James Somauroo Programme Director at DigitalHealth.London Accelerator explains the programme’s role. ‘The Accelerator is the first project of DigitalHealth.London, and the first of its kind. It draws upon several key founding and strategic partners, who together bring a rich and diverse collateral of resources and expertise across healthcare, research, innovation, digital health and tech. It works with 20-30 companies each year, providing tailored advice and support for their digital health innovation journey.
‘With ever-increasing pressures on health and care services, the Accelerator aims to lead companies into the complex world of NHS procurement; speeding up adoption of innovation and ensuring that patients benefit from emerging new technology, more rapidly.’

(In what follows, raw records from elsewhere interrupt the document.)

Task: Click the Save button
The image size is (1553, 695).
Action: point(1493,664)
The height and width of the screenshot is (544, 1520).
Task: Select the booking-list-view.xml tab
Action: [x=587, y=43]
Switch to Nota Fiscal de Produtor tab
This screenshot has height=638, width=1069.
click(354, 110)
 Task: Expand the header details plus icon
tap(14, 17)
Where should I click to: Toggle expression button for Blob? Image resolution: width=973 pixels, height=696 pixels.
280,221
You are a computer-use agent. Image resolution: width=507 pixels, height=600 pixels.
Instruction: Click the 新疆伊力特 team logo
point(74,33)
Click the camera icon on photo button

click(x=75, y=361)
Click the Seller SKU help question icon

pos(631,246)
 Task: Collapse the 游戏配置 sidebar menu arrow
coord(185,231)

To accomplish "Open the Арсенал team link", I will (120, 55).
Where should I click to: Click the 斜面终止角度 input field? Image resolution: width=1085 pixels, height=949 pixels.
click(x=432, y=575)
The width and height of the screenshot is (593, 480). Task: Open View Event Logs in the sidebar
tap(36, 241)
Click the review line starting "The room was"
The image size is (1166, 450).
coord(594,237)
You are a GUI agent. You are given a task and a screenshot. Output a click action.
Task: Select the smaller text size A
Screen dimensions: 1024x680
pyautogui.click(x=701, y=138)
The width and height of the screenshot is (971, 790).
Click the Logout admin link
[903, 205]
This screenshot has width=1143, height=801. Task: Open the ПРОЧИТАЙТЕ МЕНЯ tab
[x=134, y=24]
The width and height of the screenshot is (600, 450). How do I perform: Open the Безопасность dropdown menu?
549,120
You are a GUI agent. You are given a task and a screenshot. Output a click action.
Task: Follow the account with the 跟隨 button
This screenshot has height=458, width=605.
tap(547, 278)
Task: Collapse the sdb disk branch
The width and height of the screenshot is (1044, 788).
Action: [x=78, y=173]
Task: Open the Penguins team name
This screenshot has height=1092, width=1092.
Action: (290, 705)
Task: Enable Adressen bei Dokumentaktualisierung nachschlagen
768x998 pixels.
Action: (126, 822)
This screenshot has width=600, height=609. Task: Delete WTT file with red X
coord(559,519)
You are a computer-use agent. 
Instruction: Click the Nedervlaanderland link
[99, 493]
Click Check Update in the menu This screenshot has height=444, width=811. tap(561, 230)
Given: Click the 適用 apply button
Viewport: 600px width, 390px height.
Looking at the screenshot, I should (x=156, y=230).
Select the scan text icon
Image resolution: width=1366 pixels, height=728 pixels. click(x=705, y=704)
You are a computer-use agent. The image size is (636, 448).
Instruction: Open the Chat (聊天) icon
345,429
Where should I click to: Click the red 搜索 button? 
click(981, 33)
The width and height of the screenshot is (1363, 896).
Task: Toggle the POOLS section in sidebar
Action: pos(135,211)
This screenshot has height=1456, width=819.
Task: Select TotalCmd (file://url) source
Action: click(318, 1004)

‘Each SME is assigned a Digital Health (NHS) Navigator,’ continues fellow director Hannah Harniess. ‘They will be an experienced professional from the NHS with the expertise to understand their needs and advise on product development and business models.’
Through this, the programme provides tailored support focusing on:
‘By doing this, we support companies to create, test, and scale innovations that increase efficiency and reduce costs in the NHS, and ultimately improve patient experience and outcomes,’ Hannah concludes.
James continues, ‘Some of our companies have had some fantastic successes. In the first year, innovations from our cohort of companies had strong uptake across the capital. These include Chelsea and Westminster Hospital NHS Foundation Trust, together with its charity CW+, which is trialling five digital health solutions including Medopad, a mobile device to monitor heart failure patients at home, and Physitrack, offering remote, video guidance for physiotherapy patients.
‘Guy’s and St Thomas’ NHS Foundation Trust expects to save £2.5 million each year by reducing missed appointments through DrDoctor’s appointment booking app, resulting in ‘no show’ rates falling by 40 per cent.’
Hannah takes up the story. ‘The London Ambulance Service has adopted Perfect Ward, cutting out medicines paperwork for faster ambulance care, which is now being implemented across over 70 ambulance stations in the capital. North West London Clinical Commissioning Groups are tackling diabetes through OurPath; a fitness wristband and 3G-connected weighing scales to provide clients with real-time updates to help tackle type-2 diabetes, which achieved an average 5.3kg weight loss in studies.’
What is their view on the role of digital innovations for the future of health and care in the NHS? What challenges might there be? What opportunities? ‘The health system is unsustainable in its current form,’ says Hannah. ‘We have very different population health needs in 2017 than we did when the NHS was born. While we have seen incredible advances in life expectancy and disease management, people are spending more years of their lives with preventable multiple conditions. This presents complex challenges for the system. Digital innovations have the potential to transform health and care by increasing efficiency, reducing costs, and improving patient experience and outcomes.
‘The ability to improve population health no longer lies within a large hospital, but relies on society addressing the multiple determinants of health outside of traditional healthcare interactions. Factors such as our social networks, housing, education, family, employment all play a huge role in determining our health outcomes.’
‘This is where digital technology provides real opportunity for transforming population health outcomes,’ James believes. ‘Digital can support people to manage their own health conditions through access to their personal data, remote monitoring and diagnostics, and through easy access to healthcare information and advice. It can support society to address wider lifestyle determinants of health, through supporting healthier lifestyles and connecting communities.
‘It is imperative that we move from an illness model of healthcare to a wellness approach. Using the capital within communities to support prevention of long term conditions. Technology can support our lifestyle choices, prompt behaviour change and ensure health information reaches those who can benefit the most. Moving from a deficit approach to health to an asset based approach.
‘As technology moves on and becomes more accessible, we think that we’ll see an increase in healthcare professionals and patients as disruptors, as they are on the ground, and have the ability to solve real problems. We also don’t see the digital health revolution ending in a flurry of gadgets, but in a networked, invisible system that keep patients safe and quality of care high, meaning a healthcare system where professionals can finally take their eyes off paperwork and put them on patients, with their time freed to deliver the standard of care that they desperately want to.’